S. 10A(2B) inserted by No. 48/2018 s. 79(7).

    (2B)     In determining whether there are substantial and compelling circumstances under subsection (2)(e), the court—

        (a)     must regard general deterrence and denunciation of the offender's conduct as having greater importance than the other purposes set out in section 5(1); and

        (b)     must give less weight to the personal circumstances of the offender than to other matters such as the nature and gravity of the offence; and

        (c)     must not have regard to—

              (i)     the offender's previous good character (other than an absence of previous convictions or findings of guilt); or

              (ii)     an early guilty plea; or

              (iii)     prospects of rehabilitation; or

              (iv)     parity with other sentences.

    (3)     In determining whether there are substantial and compelling circumstances under subsection (2)(e), the court must have regard to—

S. 10A(3)(aa) inserted by No. 72/2014 s. 8(3).

        (aa)     the Parliament's intention that a sentence of imprisonment should ordinarily be imposed and that a non-parole period of not less than 10 years should ordinarily be fixed for an offence of manslaughter in circumstances in which section 9B(2) or 9C(2) applies; and

S. 10A(3)(a) substituted by No. 69/2014 s. 5(4).

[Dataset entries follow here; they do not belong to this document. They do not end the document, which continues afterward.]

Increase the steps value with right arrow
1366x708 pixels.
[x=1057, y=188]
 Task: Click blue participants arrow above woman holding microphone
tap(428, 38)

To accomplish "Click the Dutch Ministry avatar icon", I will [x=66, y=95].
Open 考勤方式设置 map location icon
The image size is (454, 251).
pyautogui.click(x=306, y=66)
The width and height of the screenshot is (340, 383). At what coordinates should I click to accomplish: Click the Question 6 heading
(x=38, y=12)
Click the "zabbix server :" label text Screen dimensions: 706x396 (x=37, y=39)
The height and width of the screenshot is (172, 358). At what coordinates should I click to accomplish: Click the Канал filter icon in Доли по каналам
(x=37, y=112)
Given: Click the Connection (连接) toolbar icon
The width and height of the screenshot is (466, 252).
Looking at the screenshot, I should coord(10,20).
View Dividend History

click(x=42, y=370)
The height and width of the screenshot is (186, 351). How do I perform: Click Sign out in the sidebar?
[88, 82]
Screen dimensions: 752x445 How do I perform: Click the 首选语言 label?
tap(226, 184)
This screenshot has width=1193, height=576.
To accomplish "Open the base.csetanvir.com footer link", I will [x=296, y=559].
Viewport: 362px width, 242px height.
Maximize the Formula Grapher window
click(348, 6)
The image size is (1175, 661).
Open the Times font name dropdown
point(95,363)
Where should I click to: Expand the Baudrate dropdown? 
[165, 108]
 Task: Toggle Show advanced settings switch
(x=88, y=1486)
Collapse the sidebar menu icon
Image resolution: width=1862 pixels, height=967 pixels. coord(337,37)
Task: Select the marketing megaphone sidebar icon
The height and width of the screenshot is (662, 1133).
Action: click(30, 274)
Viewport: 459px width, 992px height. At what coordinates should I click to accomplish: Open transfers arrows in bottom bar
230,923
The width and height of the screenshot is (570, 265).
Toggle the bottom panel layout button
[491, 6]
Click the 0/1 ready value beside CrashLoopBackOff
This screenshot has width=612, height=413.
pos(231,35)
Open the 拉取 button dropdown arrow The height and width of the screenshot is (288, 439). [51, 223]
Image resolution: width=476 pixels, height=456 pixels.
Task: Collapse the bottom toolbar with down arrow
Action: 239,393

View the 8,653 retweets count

        (a)     the Parliament's intention that a sentence of imprisonment should ordinarily be imposed for an offence covered by section 10(1) or, subject to section 10AA(2), for an offence covered by section 10AA(1) and that a non‑parole period of not less than the length specified in section 10(1) or 10AA(1) (as the case requires) should ordinarily be fixed in respect of that sentence; and

S. 10A(3)(ab) inserted by No. 69/2014 s. 5(4).

        (ab)     the Parliament's intention that a sentence of imprisonment should ordinarily be imposed for an offence covered by section 10AA(4); and

S. 10A(3)(ac) inserted by No. 32/2016 s. 41(2).

        (ac)     the Parliament's intention that a sentence of imprisonment of not less than 12 months should ordinarily be imposed for an offence covered by section 10AB; and

S. 10A(3)(ad) inserted by No. 50/2016 s. 6(2).

        (ad)     the Parliament's intention that a sentence of imprisonment of not less than 3 years should ordinarily be imposed for an offence covered by section 10AC; and

S. 10A(3)(ae) inserted by No. 50/2016 s. 6(2).

        (ae)     the Parliament's intention that a sentence of imprisonment of not less than 3 years should ordinarily be imposed for an offence covered by section 10AD; and

S. 10A(3)(b) amended by No. 69/2014 s. 5(4).

        (b)     whether the cumulative impact of the circumstances of the case would justify a departure from that sentence and, where relevant, minimum non-parole period.

    (4)     If a court makes a finding under subsection (2), it must—

        (a)     state in writing the special reason; and

        (b)     cause that reason to be entered in the records of the court.

    (5)     The failure of a court to comply with subsection (4) does not invalidate any order made by it.